Most of us know what it feels like to step out of the shower and feel
nice and clean. We might not notice it so much if we are in a world
where daily showers are the norm - but we certainly notice it when we
have been working outside, or exercising and we feel grimey - "That's
better!" we might say to ourselves as we step into a dry towel and
wonder what we will get up to next.
What we
will get up to next will almost certainly involve some element of dirt -
especially if we are living with other people. The cup of tea creates a
tea bag which needs to go in the bin, the children have created a stack
of dirty dishes in the past ten minutes (since you left for the
shower), the dog has got into the recycling and there is soggy cardboard
on the floor - you get it.
Sacramental
confession, to me, is like that shower after a long slogging day in the
fields. I pick up grime and dirt - much of it because I am stubborn, or
lazy or simply human. I was brought up in a tradition which valued this
sacrament, not as something which I should "save" for when I had done
something heinous, but as a regular and routine part of life - a good
clean up now and then.
Sin is an unpopular
word, of course, but it is just a cover word for all those things which
we do which damage our relationship with God, which cause us to walk at a
distance from Christ and which distort that image of Divine Beauty
which we all carry.

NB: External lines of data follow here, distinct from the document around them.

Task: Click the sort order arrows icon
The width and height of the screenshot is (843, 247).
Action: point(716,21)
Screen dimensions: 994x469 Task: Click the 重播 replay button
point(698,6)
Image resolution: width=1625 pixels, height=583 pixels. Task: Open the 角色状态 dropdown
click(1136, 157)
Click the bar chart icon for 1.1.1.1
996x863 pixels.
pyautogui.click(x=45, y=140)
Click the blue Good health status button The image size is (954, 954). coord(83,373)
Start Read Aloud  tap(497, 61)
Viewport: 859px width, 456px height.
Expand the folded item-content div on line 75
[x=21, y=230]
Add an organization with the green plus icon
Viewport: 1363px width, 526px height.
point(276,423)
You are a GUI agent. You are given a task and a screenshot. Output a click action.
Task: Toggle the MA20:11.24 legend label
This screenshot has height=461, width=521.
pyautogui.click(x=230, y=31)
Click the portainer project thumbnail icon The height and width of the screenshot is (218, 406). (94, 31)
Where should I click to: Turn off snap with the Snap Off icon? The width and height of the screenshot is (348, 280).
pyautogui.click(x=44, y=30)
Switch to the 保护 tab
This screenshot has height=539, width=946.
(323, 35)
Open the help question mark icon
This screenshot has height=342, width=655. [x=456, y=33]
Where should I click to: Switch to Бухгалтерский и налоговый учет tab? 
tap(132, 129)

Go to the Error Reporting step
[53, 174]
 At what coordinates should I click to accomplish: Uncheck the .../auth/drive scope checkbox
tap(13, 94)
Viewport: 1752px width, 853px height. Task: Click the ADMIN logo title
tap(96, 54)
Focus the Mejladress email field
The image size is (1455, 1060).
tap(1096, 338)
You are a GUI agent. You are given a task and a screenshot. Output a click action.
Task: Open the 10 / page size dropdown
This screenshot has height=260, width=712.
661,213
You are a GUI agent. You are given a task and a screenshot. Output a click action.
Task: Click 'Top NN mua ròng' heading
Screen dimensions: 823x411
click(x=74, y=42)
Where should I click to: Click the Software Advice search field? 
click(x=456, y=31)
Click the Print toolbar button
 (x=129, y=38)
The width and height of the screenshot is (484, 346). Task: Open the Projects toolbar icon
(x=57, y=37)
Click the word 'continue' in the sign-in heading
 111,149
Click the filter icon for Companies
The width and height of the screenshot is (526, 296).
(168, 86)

We all sin, as sure as we breathe. We can analyze
why, we can claim it is not our fault, or not fair, or that it is just
too miserable to think about. It does not make it any less real.
Of
course a lot of damage has been done by folk who want us to wallow in
our guilt and feel bad about ourselves (often so they can feel better
about themselves!). That is not what this is about. As a Church we
confess our sins corporately almost every week in Church - the language
is familiar and powerful. But the idea of confession to a priest has
become reserved in many people's minds for some sort of red letter sins -
which, of course, usually includes sex.
I
am not saying that everyone should avail themselves of the Sacrament of
Penance - the Episcopal Church and Church of England always say that
"all can, none must, some should." Rather, that whilst Sacramental
Confession can, indeed, be used at times when people are in crisis
because of extraordinary behavior - its main and routine use is much
more mundane (and boring for the Confessor) - that is, because it
requires a solid and thorough self-examination it is a good way of
getting a really good shower. It is a discipline which I wish more
people would take up - there is nothing like repeating the same sins
time after time - out loud, to make you realize that you have things to
work on and to realize, in the words of absolution, God's absolute and
unquestioning love and extreme patience.
Despite
the best efforts of Christian tradition to grade our sins according to
their eternal consequences the simple fact is that the devastation of
any action which separates us from the love of God in Christ is real and
that is enough. We do not need a better or worse - that is for the
legal system. The Church is in the business of reconciliation and not
judgement.
I wish that more folk would
avail themselves of the opportunity for individual confession as a
spiritual discipline - it can be really helpful - not because corporate
confession is not good enough but because it is a powerful gift forcing
us to look at ourselves before God in all our vulnerability and weakness
and then experience a powerful gush of clean as we are assured of
forgiveness and mercy. To me, it is not miserable at all, but affirming
and life promoting.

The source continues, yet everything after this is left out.